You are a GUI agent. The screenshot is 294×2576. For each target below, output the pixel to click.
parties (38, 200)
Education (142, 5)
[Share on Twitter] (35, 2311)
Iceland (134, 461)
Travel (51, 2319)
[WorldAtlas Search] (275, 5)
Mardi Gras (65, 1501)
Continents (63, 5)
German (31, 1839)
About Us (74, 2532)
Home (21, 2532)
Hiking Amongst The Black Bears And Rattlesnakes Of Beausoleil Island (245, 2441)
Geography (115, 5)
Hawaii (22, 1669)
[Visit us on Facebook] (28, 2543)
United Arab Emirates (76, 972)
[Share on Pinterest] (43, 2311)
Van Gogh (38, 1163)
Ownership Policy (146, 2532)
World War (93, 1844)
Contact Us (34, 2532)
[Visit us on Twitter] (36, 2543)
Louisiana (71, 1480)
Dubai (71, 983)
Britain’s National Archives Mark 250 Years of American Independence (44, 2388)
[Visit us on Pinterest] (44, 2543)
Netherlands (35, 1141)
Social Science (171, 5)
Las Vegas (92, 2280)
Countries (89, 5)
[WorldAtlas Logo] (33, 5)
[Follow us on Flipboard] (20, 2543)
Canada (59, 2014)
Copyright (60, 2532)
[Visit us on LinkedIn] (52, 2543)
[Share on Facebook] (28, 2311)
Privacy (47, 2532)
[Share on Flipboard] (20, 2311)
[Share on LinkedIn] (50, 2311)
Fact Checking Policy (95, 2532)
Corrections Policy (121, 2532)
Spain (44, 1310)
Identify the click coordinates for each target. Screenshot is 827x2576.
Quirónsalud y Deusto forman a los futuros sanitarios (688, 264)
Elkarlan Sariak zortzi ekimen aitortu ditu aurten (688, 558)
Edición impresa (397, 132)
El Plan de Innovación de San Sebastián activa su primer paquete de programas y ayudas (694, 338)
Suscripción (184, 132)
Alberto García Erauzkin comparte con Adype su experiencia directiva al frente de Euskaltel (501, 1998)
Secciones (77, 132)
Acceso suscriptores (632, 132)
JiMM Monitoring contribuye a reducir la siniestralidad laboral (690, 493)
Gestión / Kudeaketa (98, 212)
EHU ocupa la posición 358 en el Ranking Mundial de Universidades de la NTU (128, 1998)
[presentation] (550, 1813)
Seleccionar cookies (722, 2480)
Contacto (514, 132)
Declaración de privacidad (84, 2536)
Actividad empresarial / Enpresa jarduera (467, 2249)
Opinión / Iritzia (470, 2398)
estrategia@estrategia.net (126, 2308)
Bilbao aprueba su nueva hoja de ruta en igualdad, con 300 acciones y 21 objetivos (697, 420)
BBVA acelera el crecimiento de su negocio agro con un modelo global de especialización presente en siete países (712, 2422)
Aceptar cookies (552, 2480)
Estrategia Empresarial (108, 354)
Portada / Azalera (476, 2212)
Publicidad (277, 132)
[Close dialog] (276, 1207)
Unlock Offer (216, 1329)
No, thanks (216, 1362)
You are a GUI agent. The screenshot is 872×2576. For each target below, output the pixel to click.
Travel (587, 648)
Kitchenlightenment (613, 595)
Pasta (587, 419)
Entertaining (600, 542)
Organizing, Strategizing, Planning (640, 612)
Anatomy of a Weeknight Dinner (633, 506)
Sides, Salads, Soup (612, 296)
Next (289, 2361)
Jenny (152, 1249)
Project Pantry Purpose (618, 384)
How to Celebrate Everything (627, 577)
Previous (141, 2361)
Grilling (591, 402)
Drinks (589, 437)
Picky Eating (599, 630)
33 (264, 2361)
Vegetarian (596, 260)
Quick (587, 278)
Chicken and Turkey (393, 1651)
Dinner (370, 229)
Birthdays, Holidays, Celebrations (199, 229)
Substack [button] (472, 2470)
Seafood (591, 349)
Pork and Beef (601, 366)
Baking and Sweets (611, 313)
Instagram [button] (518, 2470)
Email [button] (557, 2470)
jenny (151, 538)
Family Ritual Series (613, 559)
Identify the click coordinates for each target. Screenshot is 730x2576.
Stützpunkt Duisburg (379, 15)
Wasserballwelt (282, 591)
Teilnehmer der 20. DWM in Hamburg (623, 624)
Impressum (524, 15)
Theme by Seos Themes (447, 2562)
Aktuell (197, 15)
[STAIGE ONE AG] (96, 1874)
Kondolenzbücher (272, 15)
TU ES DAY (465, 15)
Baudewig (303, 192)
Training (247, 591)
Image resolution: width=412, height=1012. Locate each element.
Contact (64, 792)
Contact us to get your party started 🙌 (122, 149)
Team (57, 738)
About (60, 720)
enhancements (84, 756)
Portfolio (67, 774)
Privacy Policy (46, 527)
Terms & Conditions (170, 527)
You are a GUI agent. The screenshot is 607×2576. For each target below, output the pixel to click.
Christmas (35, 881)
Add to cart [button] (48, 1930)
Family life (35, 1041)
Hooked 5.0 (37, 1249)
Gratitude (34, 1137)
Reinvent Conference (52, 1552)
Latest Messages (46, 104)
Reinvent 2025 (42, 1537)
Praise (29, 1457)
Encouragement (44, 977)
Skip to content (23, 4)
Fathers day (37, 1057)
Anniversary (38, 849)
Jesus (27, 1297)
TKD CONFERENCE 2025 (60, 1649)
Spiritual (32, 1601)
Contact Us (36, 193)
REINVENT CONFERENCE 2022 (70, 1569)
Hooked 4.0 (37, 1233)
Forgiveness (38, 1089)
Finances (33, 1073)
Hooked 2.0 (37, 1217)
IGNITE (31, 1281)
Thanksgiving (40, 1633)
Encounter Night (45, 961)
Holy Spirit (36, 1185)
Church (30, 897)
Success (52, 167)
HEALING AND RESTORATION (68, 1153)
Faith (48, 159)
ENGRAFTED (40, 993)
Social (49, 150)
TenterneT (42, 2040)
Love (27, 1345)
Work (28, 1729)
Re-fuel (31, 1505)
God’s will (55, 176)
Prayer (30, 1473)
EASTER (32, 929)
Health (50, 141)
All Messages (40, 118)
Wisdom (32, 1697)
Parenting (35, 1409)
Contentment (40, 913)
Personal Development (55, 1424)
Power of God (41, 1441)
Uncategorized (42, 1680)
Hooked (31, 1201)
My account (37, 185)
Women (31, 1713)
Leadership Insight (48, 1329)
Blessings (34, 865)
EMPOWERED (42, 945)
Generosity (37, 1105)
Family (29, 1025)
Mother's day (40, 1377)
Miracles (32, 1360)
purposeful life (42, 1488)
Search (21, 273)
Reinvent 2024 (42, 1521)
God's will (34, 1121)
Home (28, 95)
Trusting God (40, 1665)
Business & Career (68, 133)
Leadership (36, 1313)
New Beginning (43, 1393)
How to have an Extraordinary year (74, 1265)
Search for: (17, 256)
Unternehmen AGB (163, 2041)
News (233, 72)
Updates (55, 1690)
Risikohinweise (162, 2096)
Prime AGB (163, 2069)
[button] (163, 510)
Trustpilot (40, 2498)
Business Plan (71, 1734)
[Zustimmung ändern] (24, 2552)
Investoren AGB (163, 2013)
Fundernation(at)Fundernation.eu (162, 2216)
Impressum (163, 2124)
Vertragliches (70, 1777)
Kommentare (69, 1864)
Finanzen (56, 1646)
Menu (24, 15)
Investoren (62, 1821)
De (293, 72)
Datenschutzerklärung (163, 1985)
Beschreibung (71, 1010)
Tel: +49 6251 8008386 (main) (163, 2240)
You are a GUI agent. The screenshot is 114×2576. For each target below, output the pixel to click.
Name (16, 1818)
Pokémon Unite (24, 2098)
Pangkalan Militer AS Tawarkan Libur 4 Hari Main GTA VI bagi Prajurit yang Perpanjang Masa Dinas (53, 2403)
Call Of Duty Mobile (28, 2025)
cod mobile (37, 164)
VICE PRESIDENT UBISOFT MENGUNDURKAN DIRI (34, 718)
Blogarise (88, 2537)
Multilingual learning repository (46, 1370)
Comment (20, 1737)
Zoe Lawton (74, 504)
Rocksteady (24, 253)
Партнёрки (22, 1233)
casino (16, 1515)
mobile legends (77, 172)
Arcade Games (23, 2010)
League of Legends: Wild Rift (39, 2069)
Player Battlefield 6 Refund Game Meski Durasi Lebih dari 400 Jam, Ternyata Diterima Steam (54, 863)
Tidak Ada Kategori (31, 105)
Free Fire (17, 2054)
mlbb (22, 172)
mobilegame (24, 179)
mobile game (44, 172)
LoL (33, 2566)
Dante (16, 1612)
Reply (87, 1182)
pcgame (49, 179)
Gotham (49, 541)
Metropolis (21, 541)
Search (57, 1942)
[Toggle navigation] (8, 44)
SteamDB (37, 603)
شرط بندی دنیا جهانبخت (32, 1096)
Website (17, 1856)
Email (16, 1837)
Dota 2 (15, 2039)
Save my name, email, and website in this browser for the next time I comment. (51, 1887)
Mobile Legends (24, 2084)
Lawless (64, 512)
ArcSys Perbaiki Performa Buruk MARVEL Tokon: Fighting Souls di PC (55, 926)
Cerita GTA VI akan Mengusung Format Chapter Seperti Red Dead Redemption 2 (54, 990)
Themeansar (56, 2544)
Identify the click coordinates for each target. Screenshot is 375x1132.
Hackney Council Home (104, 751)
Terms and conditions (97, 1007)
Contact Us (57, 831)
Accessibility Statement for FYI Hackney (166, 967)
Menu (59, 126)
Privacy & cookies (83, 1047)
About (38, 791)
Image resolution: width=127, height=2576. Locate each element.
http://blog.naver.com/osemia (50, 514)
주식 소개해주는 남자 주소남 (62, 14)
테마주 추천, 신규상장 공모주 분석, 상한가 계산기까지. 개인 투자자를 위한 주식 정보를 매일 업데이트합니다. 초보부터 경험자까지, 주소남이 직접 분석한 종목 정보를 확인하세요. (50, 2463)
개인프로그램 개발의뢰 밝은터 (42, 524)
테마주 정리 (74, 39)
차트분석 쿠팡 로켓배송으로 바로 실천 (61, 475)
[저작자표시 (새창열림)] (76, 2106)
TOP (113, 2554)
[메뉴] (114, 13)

────────────────

Nothing but the lines with "below" should be returned, copied from the entries above.

You are a GUI agent. The screenshot is 294×2576. For each target below, output the pixel to click.
You are a GUI agent. The screenshot is 872×2576. For each target below, output the pixel to click.
You are a GUI agent. The screenshot is 607×2576. For each target below, output the pixel to click.
You are a GUI agent. The screenshot is 114×2576. For each target below, output the pixel to click.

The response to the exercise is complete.